Justice Department opens criminal probe into E. Jean Carroll testimony
Justice officials opened a perjury probe into E. Jean Carroll, the woman who won two verdicts totaling $88.3 million against Donald Trump.

The Justice Department has opened a criminal investigation into E. Jean Carroll, targeting whether her testimony in the civil cases against Donald Trump crossed into perjury. The move puts one of the most closely watched defamation battles of Trump’s political career back in the spotlight and raises sharp questions about how far federal prosecutors should go when a private accuser has already prevailed in civil court.
The inquiry, launched in late May 2026, is being handled out of the U.S. Attorney’s Office for the Northern District of Illinois in Chicago. U.S. Attorney Andrew Boutros is identified as the local prosecutor involved. The central issue is Carroll’s testimony in the lawsuits that followed her claim that Trump assaulted her in a Bergdorf Goodman dressing room in the mid-1990s.

USING THE INFORMATION =>
• 1. Answer these questions from the article on the Carroll perjury probe:
(a) What is the combined total of the two verdicts Carroll won against Donald Trump?
(b) Which office is handling the criminal inquiry?
(c) Where did Carroll say the assault took place?
• 2. Resume the article on the Carroll perjury probe, picking up right after its final sentence.
The entries come from a separate dataset, not from the article on the Carroll perjury probe.

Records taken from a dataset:
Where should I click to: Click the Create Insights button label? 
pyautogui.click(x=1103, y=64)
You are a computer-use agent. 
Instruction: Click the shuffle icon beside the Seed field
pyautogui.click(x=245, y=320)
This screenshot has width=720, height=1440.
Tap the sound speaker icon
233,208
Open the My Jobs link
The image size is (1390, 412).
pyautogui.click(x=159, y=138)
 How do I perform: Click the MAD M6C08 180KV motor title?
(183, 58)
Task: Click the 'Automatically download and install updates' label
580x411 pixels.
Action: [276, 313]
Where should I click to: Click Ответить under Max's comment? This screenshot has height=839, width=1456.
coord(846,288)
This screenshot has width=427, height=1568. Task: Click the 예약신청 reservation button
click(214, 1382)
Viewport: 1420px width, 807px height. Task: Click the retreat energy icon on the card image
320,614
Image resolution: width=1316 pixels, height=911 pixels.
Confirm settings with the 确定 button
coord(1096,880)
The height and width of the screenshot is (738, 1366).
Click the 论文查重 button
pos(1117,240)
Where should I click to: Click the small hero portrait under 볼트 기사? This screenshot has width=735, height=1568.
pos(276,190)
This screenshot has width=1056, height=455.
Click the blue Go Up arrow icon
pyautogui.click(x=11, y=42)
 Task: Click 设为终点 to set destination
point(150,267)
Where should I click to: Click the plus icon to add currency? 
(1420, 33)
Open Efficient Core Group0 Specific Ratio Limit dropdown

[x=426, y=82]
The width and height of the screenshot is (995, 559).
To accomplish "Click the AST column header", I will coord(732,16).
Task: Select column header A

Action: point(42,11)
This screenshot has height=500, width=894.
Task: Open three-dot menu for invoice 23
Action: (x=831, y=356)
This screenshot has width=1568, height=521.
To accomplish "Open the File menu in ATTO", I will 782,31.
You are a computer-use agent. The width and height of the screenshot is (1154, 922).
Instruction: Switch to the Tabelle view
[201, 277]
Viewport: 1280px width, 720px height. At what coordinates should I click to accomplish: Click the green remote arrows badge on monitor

TASK RESPONSES =>
• 1.
(a) $88.3 million.
(b) The U.S. Attorney's Office for the Northern District of Illinois in Chicago.
(c) In a Bergdorf Goodman dressing room.

• 2.
That civil litigation produced two major jury awards. In May 2023, a federal jury found Trump liable for sexual abuse and defamation and ordered him to pay Carroll $5 million. In January 2024, a separate jury awarded her $83.3 million in a second defamation case tied to Trump’s public denials and repeated attacks on her credibility. Appeals courts later upheld both verdicts, leaving the judgments in place and reinforcing the legal weight of Carroll’s claims.
The new probe is politically explosive because it cuts against the image of institutional neutrality at the Justice Department. Trump allies are likely to frame the investigation as overdue accountability if prosecutors believe Carroll gave false testimony. Critics are likely to see a different message: that a woman who won in civil court against a former president is now being pulled into a criminal inquiry over the very testimony that helped establish her case.
That tension matters beyond Carroll and Trump. High-profile sexual misconduct cases often hinge on credibility, timing and corroboration, and the prospect of a criminal perjury investigation could chill future accusers who fear that testifying against a powerful defendant may later expose them to federal scrutiny. It also deepens the sense that Trump’s second term has fused personal grievance, criminal enforcement and national politics into a single fight over who the justice system protects, and who it punishes.